| HN Mirror

Y	Hacker News new \| ask \| show \| jobs


	by embedding-shape 123 days ago
	Best I did was having instructions for it to use webdriver + browser screenshots, then I have baseline screenshots of how I want it to look, and instruct the agent to match against the screenshots and continue until implementation is aligned with the screenshots. Typically I use Figma to create those screenshots, then let the agent go wild as long as it manages to get the right results. Once first implementation is done, then go through all the code and come up with a proper software design and architecture, and refactor everything to be proper code basically, again using the screenshot comparison to make sure there are no regressions.

1 comments

bob1029 123 days ago

> I have baseline screenshots of how I want it to look, and instruct the agent to match against the screenshots

What if instead of feeding the actual and expected screenshots into the model we fed in a visual diff between the images along with a scalar quantity that indicates magnitude of difference? Then, an agent harness could quantify how close a certain run is and maybe step toward success autonomously.

That said, if you have the skills to produce the desired final design as a raster image, I'd argue you have already solved the hard part.
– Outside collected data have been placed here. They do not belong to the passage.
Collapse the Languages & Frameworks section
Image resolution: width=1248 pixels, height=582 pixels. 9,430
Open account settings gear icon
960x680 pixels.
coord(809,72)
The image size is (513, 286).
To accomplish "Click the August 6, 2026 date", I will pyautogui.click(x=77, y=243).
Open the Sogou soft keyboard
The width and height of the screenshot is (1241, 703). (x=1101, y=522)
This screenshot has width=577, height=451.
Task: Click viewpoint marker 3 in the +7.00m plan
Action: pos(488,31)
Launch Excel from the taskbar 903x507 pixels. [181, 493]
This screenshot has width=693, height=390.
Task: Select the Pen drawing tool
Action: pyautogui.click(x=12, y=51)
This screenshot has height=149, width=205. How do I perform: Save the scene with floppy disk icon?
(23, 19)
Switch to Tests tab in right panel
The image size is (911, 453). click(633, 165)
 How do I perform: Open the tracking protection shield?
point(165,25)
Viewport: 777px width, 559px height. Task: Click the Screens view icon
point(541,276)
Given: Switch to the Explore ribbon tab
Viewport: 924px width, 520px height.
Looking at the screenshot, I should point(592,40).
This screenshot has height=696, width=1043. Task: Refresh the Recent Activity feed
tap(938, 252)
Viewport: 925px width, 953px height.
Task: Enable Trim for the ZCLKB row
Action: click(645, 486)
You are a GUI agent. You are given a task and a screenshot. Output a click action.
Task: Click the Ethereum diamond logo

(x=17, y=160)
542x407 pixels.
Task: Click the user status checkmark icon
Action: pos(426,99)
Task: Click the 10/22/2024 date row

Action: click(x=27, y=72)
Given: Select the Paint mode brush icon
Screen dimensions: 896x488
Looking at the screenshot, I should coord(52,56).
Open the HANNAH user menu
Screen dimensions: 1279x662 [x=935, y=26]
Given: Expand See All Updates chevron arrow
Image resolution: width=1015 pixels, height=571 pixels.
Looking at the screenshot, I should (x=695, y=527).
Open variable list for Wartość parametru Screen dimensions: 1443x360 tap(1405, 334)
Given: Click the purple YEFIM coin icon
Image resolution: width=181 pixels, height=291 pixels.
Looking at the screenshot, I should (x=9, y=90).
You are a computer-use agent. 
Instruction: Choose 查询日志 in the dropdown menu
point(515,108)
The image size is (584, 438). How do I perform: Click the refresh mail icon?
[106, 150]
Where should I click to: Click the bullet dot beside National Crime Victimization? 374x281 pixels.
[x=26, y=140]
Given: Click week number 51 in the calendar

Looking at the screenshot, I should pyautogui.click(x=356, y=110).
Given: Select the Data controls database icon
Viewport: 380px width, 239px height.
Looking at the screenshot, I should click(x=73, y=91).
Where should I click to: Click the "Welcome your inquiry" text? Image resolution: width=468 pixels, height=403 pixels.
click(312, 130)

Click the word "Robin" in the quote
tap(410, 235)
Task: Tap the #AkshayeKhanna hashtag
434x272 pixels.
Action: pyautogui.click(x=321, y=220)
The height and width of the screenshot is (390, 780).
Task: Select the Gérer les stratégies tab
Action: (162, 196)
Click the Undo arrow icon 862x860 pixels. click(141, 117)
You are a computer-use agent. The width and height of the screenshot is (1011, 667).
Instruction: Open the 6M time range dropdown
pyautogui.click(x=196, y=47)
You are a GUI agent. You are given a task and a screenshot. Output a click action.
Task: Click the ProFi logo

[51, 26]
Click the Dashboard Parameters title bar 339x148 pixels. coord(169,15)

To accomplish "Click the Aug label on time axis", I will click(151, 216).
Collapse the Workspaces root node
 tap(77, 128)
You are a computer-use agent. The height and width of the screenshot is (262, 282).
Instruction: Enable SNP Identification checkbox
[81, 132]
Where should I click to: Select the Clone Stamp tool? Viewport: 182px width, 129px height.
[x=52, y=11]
Manually converting a high quality design into css is ~trivial with modern web.

link

embedding-shape 123 days ago

> What if instead of feeding the actual and expected screenshots into the model we fed in a visual diff between the images along with a scalar quantity that indicates magnitude of difference?

It does this by itself when needed, using imagemagick (in my case), also seen it create bounding boxes and measuring colors with impromptu opencv python scripts, so doesn't seem like it's needed to explicitly prompt for this, seems to do it when needed.

> Manually converting a high quality design into css is ~trivial with modern web.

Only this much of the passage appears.